A majority of problem with getting and staying out of debt is actually getting to the place where you realize that the way that you currently think about money has got you into this hole, and without a change in the way that you’re thinking you don’t have a chance to get and stay out.
Our culture has gotten to the point that kitty cats and dead people can get approved for credit. This was dramatically displayed by a television commercial for Master Card. In the commercial, a zoo keeper has a cough, but leaves his Master Card behind in the elephant’s place. What does the caring elephant do, but go out and use Master Card’s new technology (and the zookeeper’s card) to buy soup, cough medicine and a blanket– awe.
The kicker? The elephant doesn’t return the card, or tell the zookeeper how he purchased the item, so just about the time the zookeeper’s feeling better and notices that his card is gone, he’s getting charged 25% interest on that $100.00 worth of medicine because he didn’t leave his insurance card with the elephant either.
I jest, but you get the picture.
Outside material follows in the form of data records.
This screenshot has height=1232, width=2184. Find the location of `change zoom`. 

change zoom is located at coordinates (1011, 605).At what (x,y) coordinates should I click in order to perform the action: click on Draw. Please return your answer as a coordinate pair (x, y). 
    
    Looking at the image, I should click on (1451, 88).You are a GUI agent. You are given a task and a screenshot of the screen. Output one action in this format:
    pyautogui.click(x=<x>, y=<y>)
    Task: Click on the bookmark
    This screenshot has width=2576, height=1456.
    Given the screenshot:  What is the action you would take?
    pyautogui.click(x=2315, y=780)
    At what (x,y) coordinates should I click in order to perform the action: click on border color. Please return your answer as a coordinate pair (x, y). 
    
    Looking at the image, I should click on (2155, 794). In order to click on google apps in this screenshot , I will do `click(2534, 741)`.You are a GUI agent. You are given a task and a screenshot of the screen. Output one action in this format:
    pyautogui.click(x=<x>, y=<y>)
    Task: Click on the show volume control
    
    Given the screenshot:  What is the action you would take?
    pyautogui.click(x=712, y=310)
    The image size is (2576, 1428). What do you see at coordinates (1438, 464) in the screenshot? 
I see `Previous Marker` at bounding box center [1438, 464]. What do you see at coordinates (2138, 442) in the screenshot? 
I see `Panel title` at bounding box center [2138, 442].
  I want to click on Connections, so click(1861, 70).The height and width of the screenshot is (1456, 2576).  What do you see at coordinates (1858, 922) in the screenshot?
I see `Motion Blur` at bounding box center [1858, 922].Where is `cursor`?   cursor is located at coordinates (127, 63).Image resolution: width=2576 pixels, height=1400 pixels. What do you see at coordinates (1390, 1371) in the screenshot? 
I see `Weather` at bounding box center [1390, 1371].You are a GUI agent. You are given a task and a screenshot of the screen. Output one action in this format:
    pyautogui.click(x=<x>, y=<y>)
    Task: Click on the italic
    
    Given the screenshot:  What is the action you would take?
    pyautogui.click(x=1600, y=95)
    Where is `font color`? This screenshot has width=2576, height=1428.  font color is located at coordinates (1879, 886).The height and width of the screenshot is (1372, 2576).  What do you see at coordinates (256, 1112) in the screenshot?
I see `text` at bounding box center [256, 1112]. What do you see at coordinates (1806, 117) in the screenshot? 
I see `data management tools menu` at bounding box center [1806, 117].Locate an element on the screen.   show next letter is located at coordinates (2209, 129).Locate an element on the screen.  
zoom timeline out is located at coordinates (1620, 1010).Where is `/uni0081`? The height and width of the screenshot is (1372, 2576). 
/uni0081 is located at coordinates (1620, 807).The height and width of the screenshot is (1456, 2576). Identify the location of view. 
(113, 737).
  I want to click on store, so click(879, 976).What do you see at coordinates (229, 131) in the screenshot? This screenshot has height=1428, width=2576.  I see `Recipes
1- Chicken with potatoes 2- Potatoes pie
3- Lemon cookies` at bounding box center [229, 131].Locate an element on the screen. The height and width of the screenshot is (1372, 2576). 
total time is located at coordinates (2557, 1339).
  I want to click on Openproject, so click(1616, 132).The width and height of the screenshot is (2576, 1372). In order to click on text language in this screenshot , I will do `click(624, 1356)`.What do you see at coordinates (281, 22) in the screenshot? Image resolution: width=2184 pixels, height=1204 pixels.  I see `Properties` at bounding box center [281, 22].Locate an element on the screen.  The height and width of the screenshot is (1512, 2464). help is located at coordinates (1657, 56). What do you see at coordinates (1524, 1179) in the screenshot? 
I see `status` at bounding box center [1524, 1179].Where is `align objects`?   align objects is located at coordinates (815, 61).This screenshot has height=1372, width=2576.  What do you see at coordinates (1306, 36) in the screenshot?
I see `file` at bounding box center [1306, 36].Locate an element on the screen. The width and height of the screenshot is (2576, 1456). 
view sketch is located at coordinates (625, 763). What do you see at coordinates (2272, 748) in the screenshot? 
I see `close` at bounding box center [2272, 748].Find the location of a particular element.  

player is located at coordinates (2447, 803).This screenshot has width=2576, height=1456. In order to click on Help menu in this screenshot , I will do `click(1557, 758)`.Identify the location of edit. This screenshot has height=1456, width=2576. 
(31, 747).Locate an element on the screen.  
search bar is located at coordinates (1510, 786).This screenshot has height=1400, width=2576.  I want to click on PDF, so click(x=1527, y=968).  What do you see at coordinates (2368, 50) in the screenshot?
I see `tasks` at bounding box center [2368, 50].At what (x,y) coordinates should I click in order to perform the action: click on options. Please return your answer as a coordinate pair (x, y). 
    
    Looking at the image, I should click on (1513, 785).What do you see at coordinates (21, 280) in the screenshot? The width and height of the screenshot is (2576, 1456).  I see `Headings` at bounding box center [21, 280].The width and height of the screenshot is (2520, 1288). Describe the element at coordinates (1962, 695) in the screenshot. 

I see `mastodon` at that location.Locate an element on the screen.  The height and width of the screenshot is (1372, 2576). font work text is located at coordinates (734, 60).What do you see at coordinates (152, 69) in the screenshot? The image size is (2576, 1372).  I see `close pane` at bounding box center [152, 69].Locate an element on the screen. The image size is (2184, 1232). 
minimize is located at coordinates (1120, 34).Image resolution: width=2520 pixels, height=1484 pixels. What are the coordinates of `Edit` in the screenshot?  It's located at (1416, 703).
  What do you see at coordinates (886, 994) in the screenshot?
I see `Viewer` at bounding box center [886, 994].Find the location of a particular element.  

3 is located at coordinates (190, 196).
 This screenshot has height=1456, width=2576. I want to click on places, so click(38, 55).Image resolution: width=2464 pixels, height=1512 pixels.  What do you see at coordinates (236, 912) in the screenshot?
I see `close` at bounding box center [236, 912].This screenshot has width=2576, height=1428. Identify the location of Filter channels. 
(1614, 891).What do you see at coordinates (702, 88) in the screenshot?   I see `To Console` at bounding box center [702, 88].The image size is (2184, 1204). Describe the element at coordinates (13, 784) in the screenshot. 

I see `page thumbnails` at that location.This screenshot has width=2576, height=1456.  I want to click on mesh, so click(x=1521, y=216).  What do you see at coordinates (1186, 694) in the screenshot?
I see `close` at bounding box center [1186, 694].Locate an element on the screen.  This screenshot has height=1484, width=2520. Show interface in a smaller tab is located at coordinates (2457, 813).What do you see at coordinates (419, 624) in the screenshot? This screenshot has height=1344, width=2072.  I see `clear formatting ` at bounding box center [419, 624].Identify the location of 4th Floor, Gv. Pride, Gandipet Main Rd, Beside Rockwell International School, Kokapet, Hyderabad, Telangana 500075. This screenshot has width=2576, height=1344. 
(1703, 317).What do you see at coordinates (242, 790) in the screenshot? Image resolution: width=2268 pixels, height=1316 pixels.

The credit industry is all about showing you how easy it is to spend their money, but not showing the fact that they’re constantly having to go before local governments because they end up charging the equivalent of usury. They do not tell you the statistics that say that– regardless of your mantra about paying the card off in full every month– you will carry a balance at some point in time (especially if your card is your emergency fund).
You need the mental reinforcement that you cash do it without debt, but you also need the plan. Have you gotten your starter emergency fund yet? If not, what are you waiting for?!